Und die ganze Zeit grübele ich, ob das alles das Richtige ist für die Kinder. Ich hatte ja gefragt, per WhatsApp. Was wünscht ihr euch? Was könnte dein Bruder brauchen?? Huhu, lebst du noch? Da kommt erst ewig keine Antwort und dann eine Sprachnachricht. Mama, macht euch mal nicht verrückt wegen fucking Weihnachten! Ernsthaft, das hat sie gesagt. Und dass sie und ihre Geschwister dieses Jahr eh kein Weihnachten machen wollen. Sie hat sich freiwillig für die Schichten über die Feiertage eingetragen. Ich fass’ es nicht, ich renne rum und kämpfe bis nachts halb eins mit der Kekspresse, ich musste ja auch backen. Neues Rezept, original von unserem Bäcker, es sollte total einfach sein. Nur dass das mit unserer Kekspresse nicht funktioniert. Hier verschwindet der Teig überwiegend im Inneren dieser Ingenieursleistung. 

Ich stand also in der Küche und holte mir die nächste Muskelzerrung, während mein Mann im Internet Bewertungen diverser Kekspressen las. Das Problem ist unter Usern bekannt, sagte er. Aha. Kann ich mir auch nichts von kaufen. Aber, die Kekse sind lecker. Und schenke ich die jetzt den Kindern? Den Weihnachtsverweigerern? Ich könnte so was nicht. Wir kaufen jedes Jahr einen Baum, nur für uns zwei. Und das ist richtig Arbeit. So viele Entscheidungen, welcher Schmuck, welche Beleuchtung, wie groß soll er überhaupt sein? Und wer saugt hinterher das Auto aus? Wann erfindet endlich jemand einen Verpackungssack, aus dem nichts rauskrümelt, und mit dem es keine Harzflecken auf den Sitzen gibt? 

Der Katze ist der Baum wurscht

Zu Hause streitest du über den Standort, obwohl es doch eigentlich klar ist: Nicht an der Heizung. Nicht im Fluchtweg. Steckdose wäre gut. Und man muss ihn von der Couch sehen können. Ach, und nie steht das Ding grade, keine Ahnung, warum Männer sowas nicht sehen. Unser Weihnachtsbaumtiefpunkt war das Jahr, als die Katze noch klein war, da wurde nur das obere Drittel geschmückt. Dabei war der so teuer gewesen. Jetzt ist dem Vieh der Baum wurscht. Und den Kindern!
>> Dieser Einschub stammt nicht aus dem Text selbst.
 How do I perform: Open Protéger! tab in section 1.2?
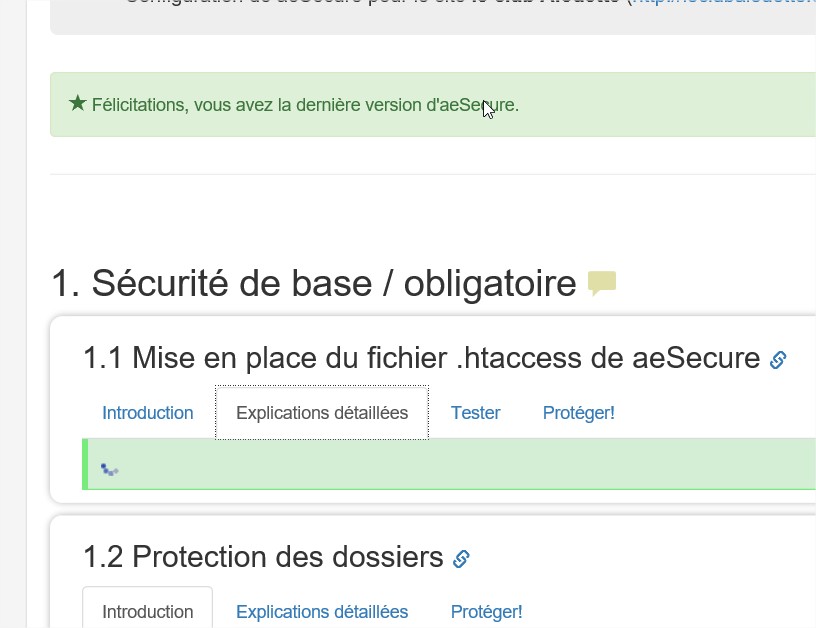click(487, 611)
Oder sagen die das nur so? Aber auch der Azubi in der Baumabteilung war nicht gerade euphorisch. He, sagte ich zu ihm, wie wäre es mit etwas guter Laune, o du fröhliche und so, und er fing an zu jammern. Er mache das hier schon seit Tagen und hat immer nur sonntags frei, das reicht nicht zum Erholen. Mein Gott, was ist mit den jungen Leuten los? Wer fragt uns, wann wir uns erholen? …
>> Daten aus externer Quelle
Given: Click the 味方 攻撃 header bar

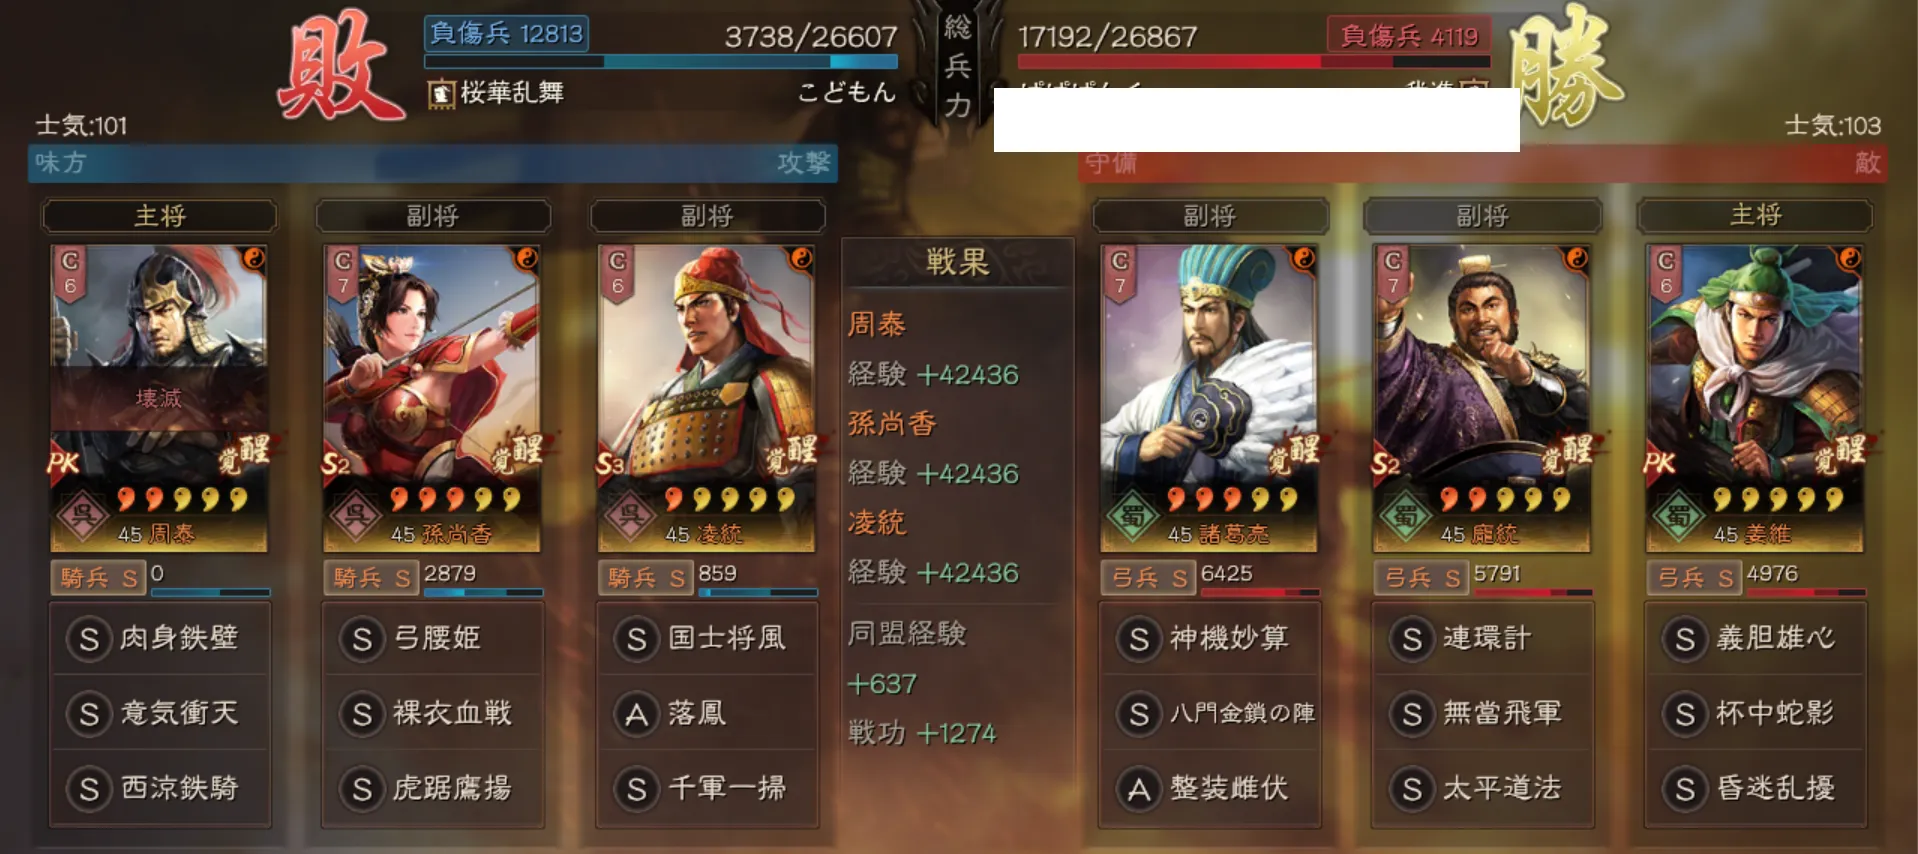Looking at the screenshot, I should 433,163.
Aaaah, die Wärme tut wirklich gut. Bisschen mehr nach rechts bitte. Jedenfalls, ziemlich schön war das Jahr, als Großeltern, Kinder und sogar der Onkel kamen. Da war alles dabei, Liebeskummer, Heulerei und Schnaps, frischer Führerschein und fahren ohne Papiere, kiffen auf dem Balkon, also nicht ich, ich bin dafür zu feige, aber eines der Kinder, und dann kam das jugendliche Kind zurück und grinste komisch. Alle wussten es, nur die Großeltern waren ahnungslos, Gottseidank. Das schönste Weihnachten Ihres Lebens – na ich bin mal gespannt. Machen wir gleich einen neuen Termin?